How Clio cites past visits — RAG in clinical AI

The shortest version of this post: Clio doesn't generate clinical answers from "the model's general knowledge of medicine." Every answer it produces is backed by a retrieval over your clinic's own records, with the retrieved evidence cited inline so you can verify the source in one tap.

This isn't a novel architecture — retrieval-augmented generation has been the standard answer to LLM hallucination for two years. The interesting parts are the implementation choices: what we retrieve, how we chunk it, how we keep the index per-clinic, what we do when retrieval fails, and what citations actually look like to a doctor at the point of care.

Why not fine-tune?

The first question we get from people who haven't built this before: why not fine-tune a small model on each clinic's data, instead of doing retrieval at inference time? Three reasons.
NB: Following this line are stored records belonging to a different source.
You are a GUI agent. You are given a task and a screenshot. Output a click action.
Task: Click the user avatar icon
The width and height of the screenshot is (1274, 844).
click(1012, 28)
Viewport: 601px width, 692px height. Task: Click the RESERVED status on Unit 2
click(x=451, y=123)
Recency. A patient walked into the clinic this morning with a new lab. By the time you fine-tune nightly batches, the model is already 24 hours behind. RAG retrieves whatever's in the index right now — including the lab uploaded ten minutes ago.
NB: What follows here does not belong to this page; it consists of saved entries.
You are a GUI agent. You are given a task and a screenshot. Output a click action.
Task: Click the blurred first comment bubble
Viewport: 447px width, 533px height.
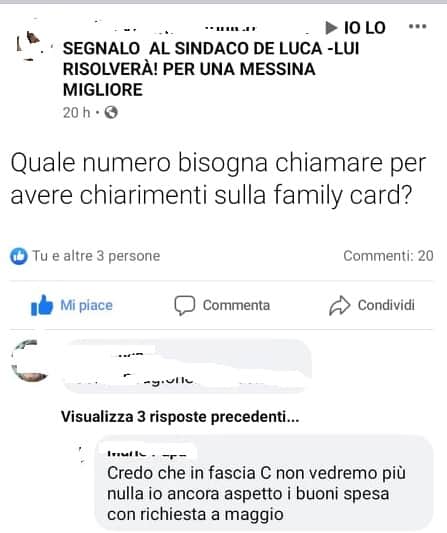tap(187, 366)
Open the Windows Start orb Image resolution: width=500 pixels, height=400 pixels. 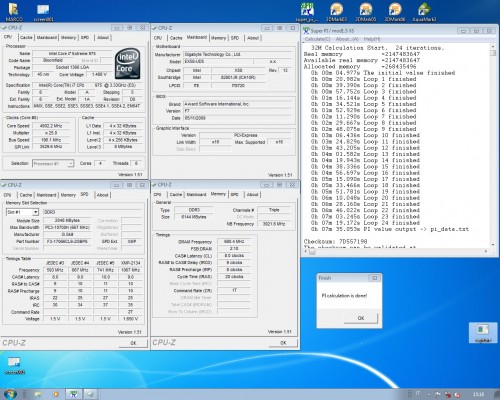pos(10,394)
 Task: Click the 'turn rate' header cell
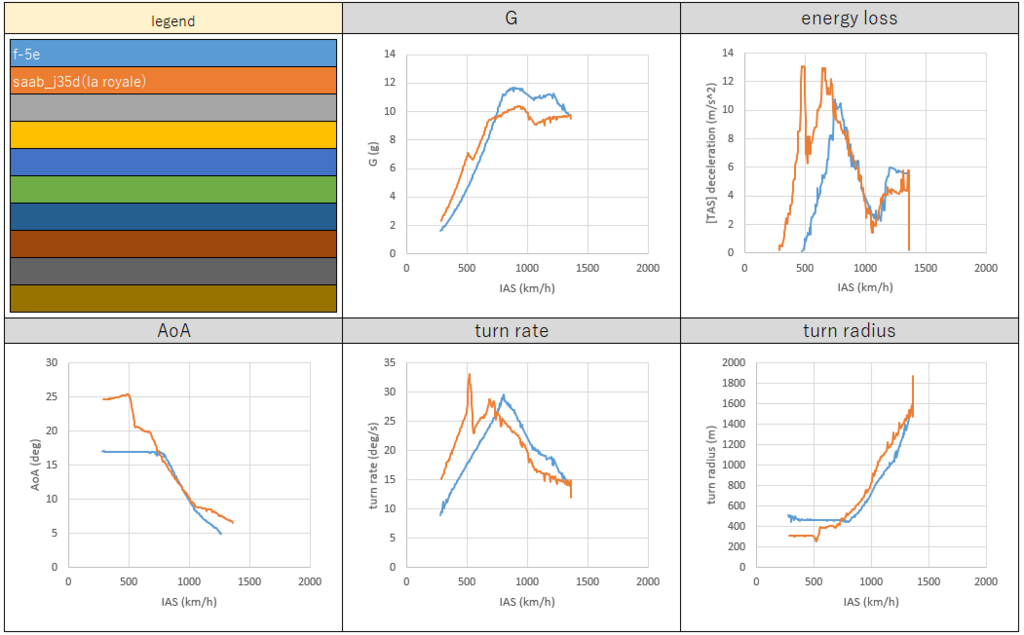tap(511, 331)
Auditability. Fine-tuning bakes the data into the weights. There's no way to later say "show me which patient visit informed this answer." With RAG, the retrieved chunks are the answer's source documents — the citation is literally a row in the index.
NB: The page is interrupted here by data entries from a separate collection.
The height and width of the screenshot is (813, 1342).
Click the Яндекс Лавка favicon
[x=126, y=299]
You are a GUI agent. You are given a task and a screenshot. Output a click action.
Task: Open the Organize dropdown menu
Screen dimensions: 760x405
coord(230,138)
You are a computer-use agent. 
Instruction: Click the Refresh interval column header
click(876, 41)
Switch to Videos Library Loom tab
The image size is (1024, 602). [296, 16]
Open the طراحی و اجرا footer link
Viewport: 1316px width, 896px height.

Per-clinic isolation. Cross-clinic learning would require either training one model per clinic (expensive, doesn't scale) or training one model on pooled data (a privacy nightmare and probably illegal under DPDP / HIPAA / GDPR). RAG's index is namespaced per workspace at the database level — the same model serves every clinic without ever mixing their data.

What goes into the index

Five things, indexed at write time:

Visits. The structured SOAP note, the chief complaint, the assessment, the plan. Stored as one chunk per section so retrieval can target the relevant part.
Prescriptions. Drug, strength, frequency, duration, indication, doctor's notes on why they prescribed it.
Lab reports. Both structured (the actual values) and the doctor's interpretive note when one exists.
Problem list and allergies. Promoted to a permanent first-class chunk because they're frequent retrieval targets.
Vitals over time. Bucketed into windows (last 30 days, last 90 days, last year) so a "blood pressure trend" question can retrieve the right summary directly without us having to compute aggregates at query time.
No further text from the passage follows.